Six steps that can help you create one
October 20, 2016
By Silvia Ugolini

Traditionally, philanthropy was often seen as a practice reserved for the wealthy.

That model applies less to so many of today’s donors. Governments, like Canada’s, are increasingly tax-friendly to donors. This support has helped make philanthropy achievable — even beneficial — to a much wider audience than before. And today’s donors, from modest contributors to the Warren Buffetts, are looking to see the outcomes of their giving in their lifetime.  

This has led many to consider their philanthropic plan. Much like a financial plan, a philanthropic plan can help you maximize your giving, make a greater impact on causes that are important to you and enjoy the satisfaction of witnessing your philanthropy in action.  

The Briscoe Family A shared experience: Raye Briscoe and husband Robert Briscoe, BSc 67, MBA 73, have made giving back a family value. They are seen here with their children and grandchildren during a 2015 celebration of their support for the John Molson School of Business.

To begin a philanthropic plan, here are six steps I encourage people to reflect upon:

1. Research organizations you may give to.

Once you choose a cause to support, examine the many worthy organizations working to advance that particular cause, locally, nationally or internationally. Canada has 86,000 registered charities. While this might seem overwhelming, looking into the good work carried out by our country’s impressive charities can be a meaningful — even an inspiring — exercise. Ensure that you are dealing with a recognized registered charity. Find its registration number.

2.    Determine how your values are/can be expressed in your giving.

Create a list of charities you like or would like to support. What causes have you supported in the past that have given you the most satisfaction?

3.    Decide how much you wish to give annually.

Many people make donations when asked and are therefore not entirely aware of what it all adds up to.

4.    Ask yourself what kind of a society you would like to see?

It’s a big question. In my experience, the answer is often connected to an individual’s unique life story. What did you do in life? What did your parents do? What were the challenges you faced/overcame? Ultimately, answering this question will help define what you want your legacy to be.

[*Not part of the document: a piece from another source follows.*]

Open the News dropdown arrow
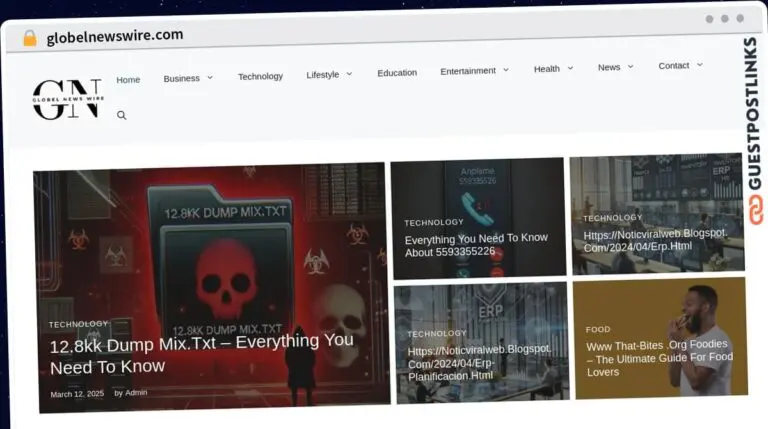 [x=630, y=67]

5.    Once giving goals are set, choose the most effective vehicle in order to achieve them.

This is where planned giving expertise can be most relevant. Based on your stage in life, career or the nature of your assets, different vehicles and strategies may apply best — such as gifting securities versus cash. This will allow you to maximize your gift.

6.    If possible, involve family.

Philanthropy is often a shared experience. An alumnus who recently gave to Concordia recalled taking night courses as a mature student with a young family at home. He noted his partner’s and his children’s sacrifices for him to earn his degree and later his career success. During his official gift announcement at Concordia, it was clear that his children and grandchildren, who were present, took great pride in the gift too.